A state trial court blocked this approach in May 2025, ruling in favor of the Alabama plaintiffs.An appeals court reversed that decision in January 2026, and then the midwives, represented by the American Civil Liberties Union (ACLU), and others asked the Supreme Court to step in. They were right to keep fighting.

Alabama’s residents have almost no options to lose. Birth centers play an especially critical role in underserved communities, including rural areas where hospital labor and delivery units have been closing for years. Birth centers can fill the gap in these maternity care deserts and other underserved areas— but only if they’re allowed to exist.

Notably, science supports midwife-led care. Studies find that certified nurse midwives achieve similar or better outcomes for low-risk pregnancies compared to physician-led care, including lower rates of pre-term birth and fewer costly interventions like epidurals and cesarean sections. Thirty-five states have already recognized this by allowing certified nurse midwives to practice independently. Alabama’s regulatory approach bucks that national trend for no evident clinical reason.

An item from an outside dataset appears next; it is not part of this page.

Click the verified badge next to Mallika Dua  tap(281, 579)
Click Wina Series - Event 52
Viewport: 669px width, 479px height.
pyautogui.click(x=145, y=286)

This isn’t a close call. The Alabama Department of Public Health has essentially decided to try to regulate freestanding birth centers to death by reclassifying them as something they plainly are not. But applying hospital licensing requirements to birth centers isn’t about patient protection; it’s a regulatory fiction in the service of shutting down a competitor to traditional hospital-based maternity care.

The Alabama Supreme Court should have seen this for what it is, restore the lower court’s ruling, and let Alabama’s birth centers get back to doing what the evidence shows they do quite well: helping mothers have healthy babies.